Thirst Traps: Zwischen Selbstinszenierung und gesellschaftlicher Verantwortung
Emil SchmittVerführerische TikTok-Clips: Was steckt hinter 'Thirst Traps' - Thirst Traps: Zwischen Selbstinszenierung und gesellschaftlicher Verantwortung
"Thirst Traps" – zwischen Selbstinszenierung und gesellschaftlicher Kritik
"Thirst Traps" – kurze, sexualisierte Videos und Fotos – sind darauf ausgelegt, auf Social Media Aufmerksamkeit zu erregen. Der Begriff kombiniert "thirst" (das Verlangen nach Aufmerksamkeit) mit "trap" (die köderartige Wirkung der Posts). Während einige Creator:innen sie zur Selbstermächtigung oder für finanzielle Vorteile nutzen, gibt es Bedenken hinsichtlich der Auswirkungen auf jüngere Zielgruppen und gesellschaftliche Schönheitsideale.
Das Prinzip der Thirst Traps basiert auf gezielter Aufmerksamkeitssuche. Der Medienpädagoge Rudolf Kammerl erklärt, dass es sich dabei um eine Art "implizites Versprechen" handle – die Andeutung sexueller Verfügbarkeit, das selten eingelöst werde. Die Sozialpädagogin Tessa-Marie Menzel ergänzt, dass Nutzer:innen durch Likes, Kommentare oder Shares in einen Interaktionskreislauf gerieten, der die Sichtbarkeit der Creator:innen steigere.
Für Influencer:innen sind solche Posts oft ein Marketinginstrument. Ein Experiment der deutschen YouTuberin Annikazion aus dem Jahr 2023 zeigte, dass tägliche Thirst Traps zu einem deutlichen Follower-Zuwachs führten. Für manche – besonders für diejenigen, die nicht klassischen Schönheitsnormen entsprechen – kann diese Strategie befreiend wirken. Kritiker:innen werfen jedoch vor, dass sie gleichzeitig enge Schönheitsstandards zementiere und Körper, insbesondere denen von Frauen, auf ihr Äußeres reduziere.

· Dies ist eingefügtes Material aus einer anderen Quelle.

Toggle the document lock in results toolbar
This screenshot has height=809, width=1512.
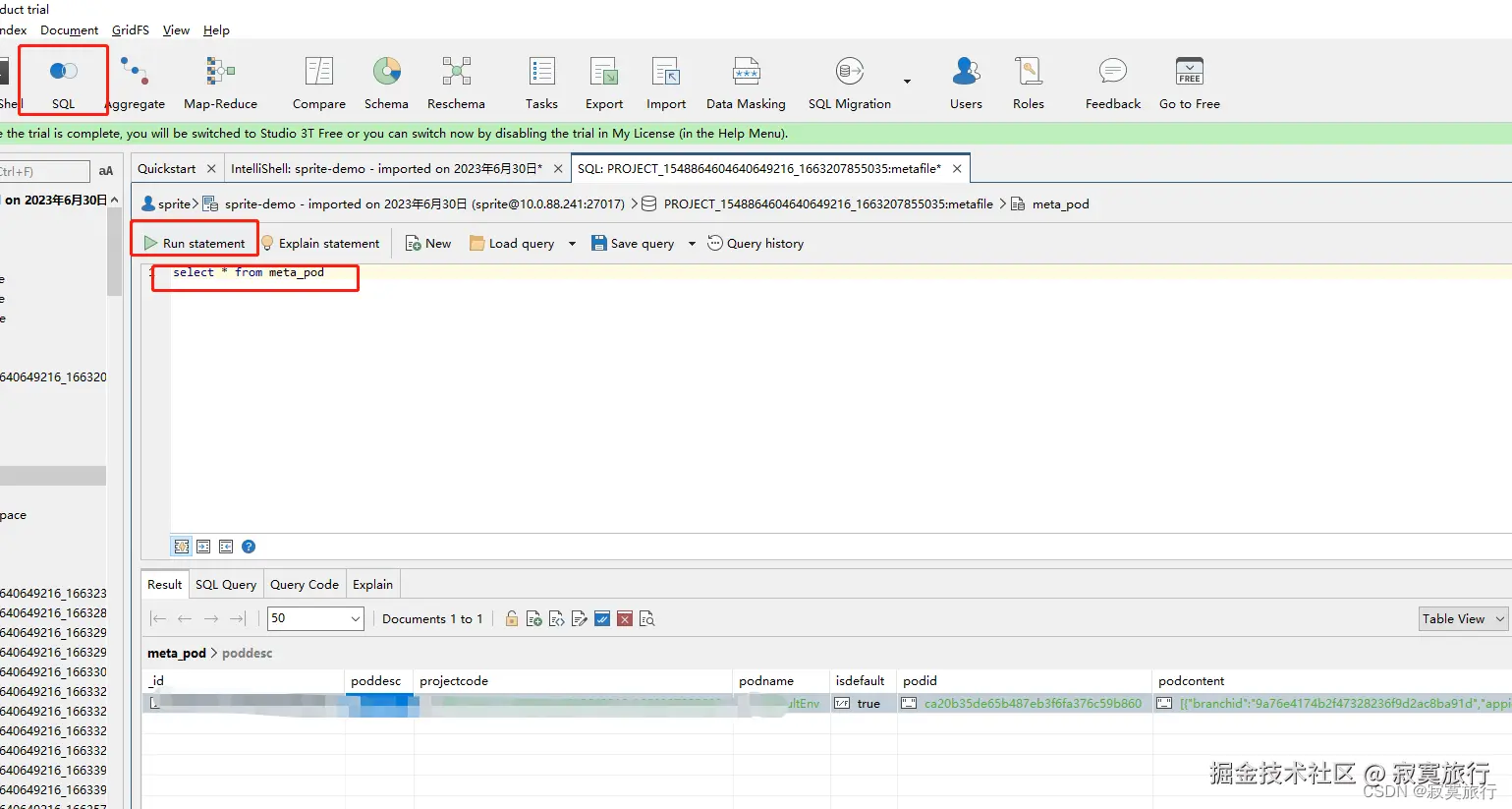point(510,618)
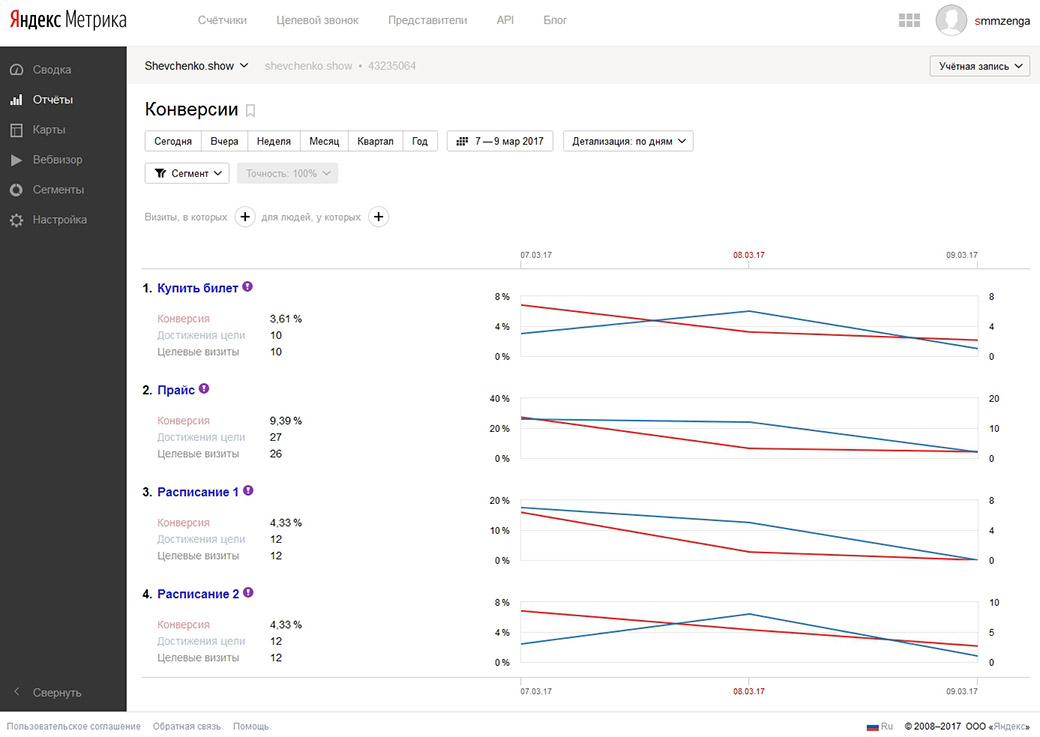Open the Yandex services grid icon
Image resolution: width=1040 pixels, height=737 pixels.
[909, 20]
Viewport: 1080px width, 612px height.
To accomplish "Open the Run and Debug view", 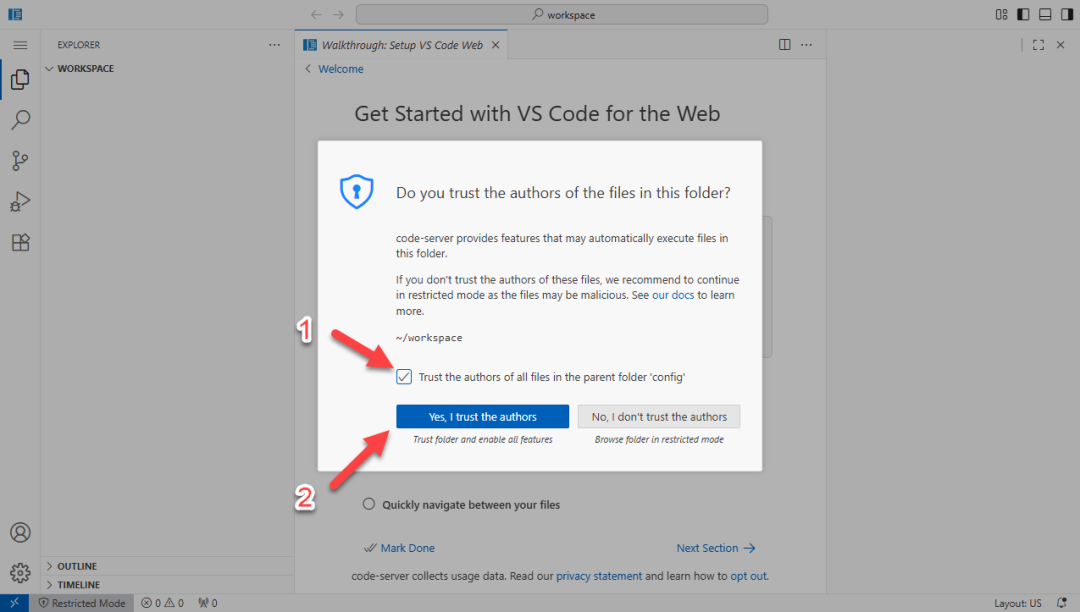I will pos(20,201).
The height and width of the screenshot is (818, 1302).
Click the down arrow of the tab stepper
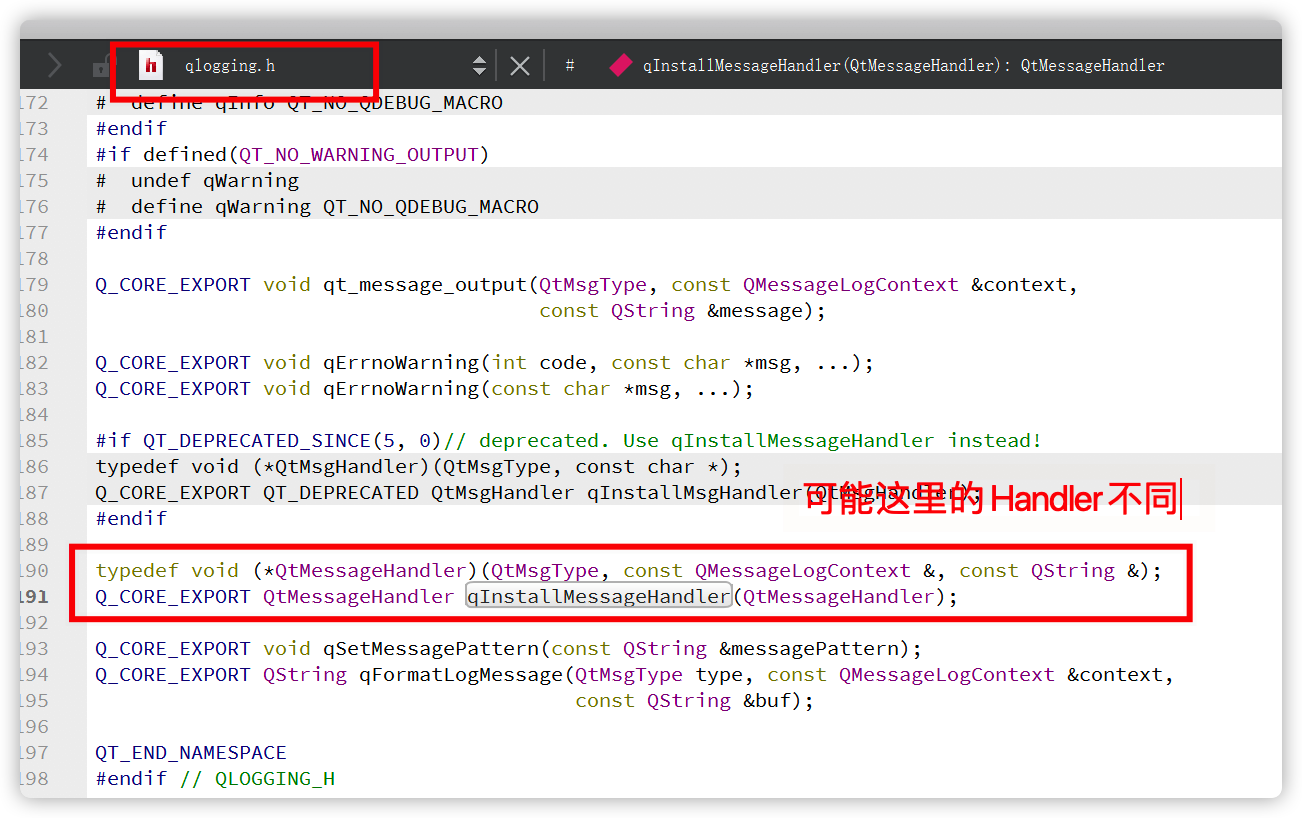[x=479, y=71]
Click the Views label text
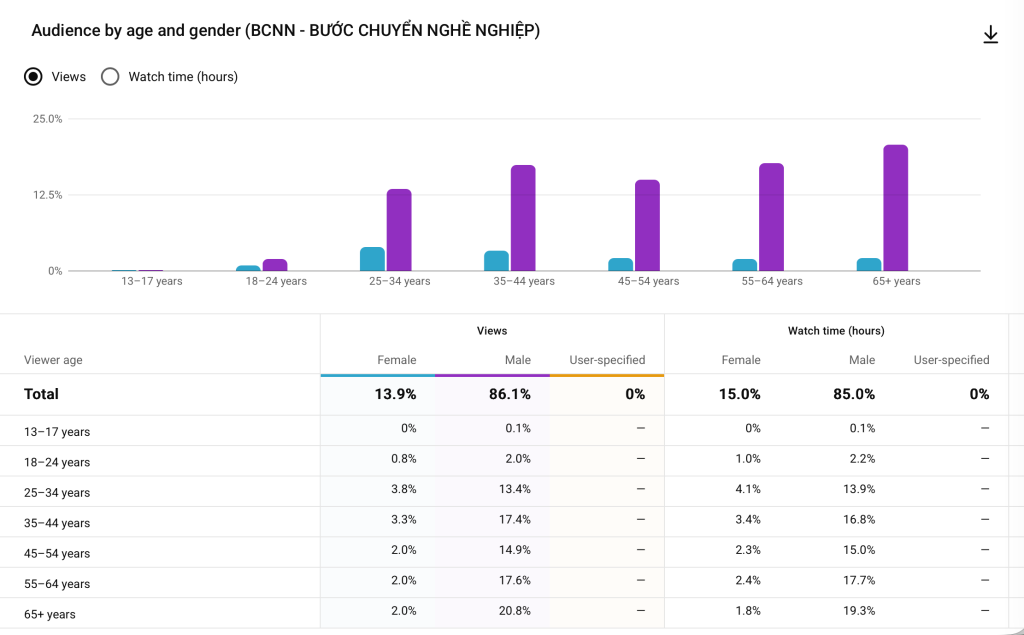 (69, 76)
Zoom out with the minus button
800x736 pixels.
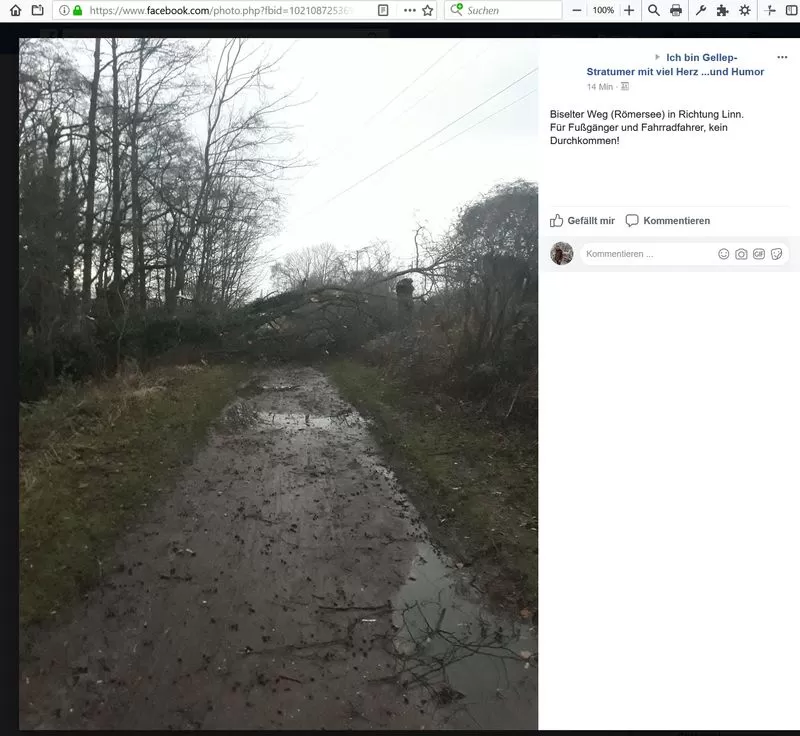(577, 10)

Der Trend hat längst die Grenzen der Social-Media-Welt überschritten. Die Elevator Boys, eine Gruppe von fünf deutschsprachigen Influencern, die für ihre Thirst-Trap-Inhalte bekannt sind, werden 2026 als Gastjuroren bei Germany's Next Topmodel auftreten. An der Seite von Heidi Klum bewerten sie dann die Kandidat:innen auch als mögliche Vorbildfiguren – das Publikum entscheidet per Abstimmung über die Favorit:innen.
Besonders problematisch ist die Verbreitung von Thirst Traps unter jüngeren Nutzer:innen auf Plattformen wie TikTok und Instagram. Medienpädagog:innen warnen, dass Kinder und Jugendliche mit unangemessenen Inhalten konfrontiert werden könnten, und fordern strengere Altersbeschränkungen sowie eine engere elterliche Begleitung.
Thirst Traps bleiben ein ambivalentes Phänomen der digitalen Kultur: Sie bieten Creator:innen Wege zu Ruhm und Einkommen, werfen aber auch ethische Fragen nach Ausbeutung und Jugendschutz auf. Die Debatte darüber, wie Plattformen und Eltern mit den Risiken umgehen sollen, ohne die wachsende Bedeutung des Trends zu ignorieren, dauert an.